Les chercheurs ont observé une diminution spectaculaire - de 100 à 1 000 fois - du nombre de virus parvenant à franchir la barrière pulmonaire. Et lorsque certains agents pathogènes réussissaient malgré tout à passer, le reste du système immunitaire se mobilisait « à une vitesse fulgurante », selon le professeur Bali Pulendran, spécialiste de microbiologie et d’immunologie à Stanford.
Le vaccin a également démontré une efficacité contre deux bactéries : Staphylococcus aureus et Acinetobacter baumannii.
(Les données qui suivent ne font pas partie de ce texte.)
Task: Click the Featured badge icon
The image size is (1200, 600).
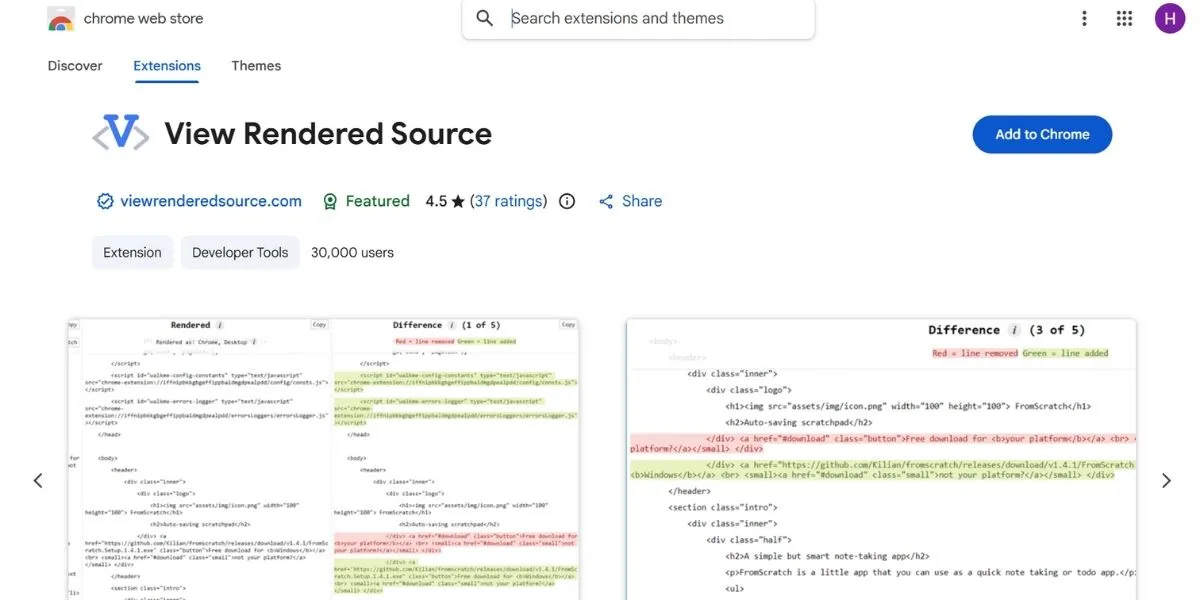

Une protection élargie… et des effets sur les allergies
Selon le Pr Pulendran, ce vaccin déclenche « une réponse beaucoup plus large », potentiellement efficace non seulement contre la grippe, le Covid-19 ou le rhume, mais « contre pratiquement tous les virus testés, ainsi que contre diverses bactéries — et même contre certains allergènes ».
Fait notable : le mécanisme semble aussi réduire la réaction immunitaire aux acariens domestiques, responsables de nombreuses formes d’asthme allergique.
Pour la professeure Daniela Ferreira, spécialiste de vaccinologie à l’Université d’Oxford, qui n’a pas participé aux travaux, il s’agit d’« une recherche vraiment passionnante ». Si les résultats se confirment chez l’humain, cette avancée pourrait « transformer notre manière de protéger les populations contre les infections respiratoires courantes », souligne-t-elle.
Des interrogations majeures
Malgré l’enthousiasme, de nombreuses questions demeurent.
L’administration par spray nasal suffira-t-elle chez l’humain ou faudra-t-il recourir à un nébuliseur pour atteindre les zones profondes des poumons ? La durée de l’état d’alerte immunitaire sera-t-elle comparable à celle observée chez la souris ?
Les différences entre le système immunitaire humain et celui des animaux, façonné par des décennies d’infections successives, pourraient modifier les résultats.
Les chercheurs prévoient désormais des essais cliniques incluant des volontaires vaccinés puis exposés de manière contrôlée à un agent infectieux, afin d’évaluer la réponse de leur organisme.
Autre point de vigilance : stimuler durablement le système immunitaire pourrait entraîner des effets indésirables. Jonathan Ball, professeur de virologie moléculaire à la Liverpool School of Tropical Medicine, met en garde contre le risque de « tirs amis », si un système immunitaire maintenu en hypervigilance déclenchait des réactions inflammatoires excessives.
Les chercheurs américains précisent toutefois que ce vaccin n’a pas vocation à remplacer les vaccins existants, mais plutôt à les compléter.
Un outil stratégique face aux pandémies ?
Dans les premières phases d’une pandémie - comme au début de l’année 2020 avec le Covid-19 - un vaccin universel pourrait offrir une protection temporaire, sauver des vies et gagner un temps précieux en attendant la mise au point d’un vaccin ciblé.
Autre scénario envisagé : un spray saisonnier administré au début de l’hiver pour renforcer l’immunité contre la multitude de virus respiratoires circulant durant cette période.
Si la prudence reste de mise, les chercheurs estiment que cette approche pourrait, à terme, réduire significativement la mortalité et la sévérité des infections respiratoires, tout en renforçant la résilience immunitaire des populations.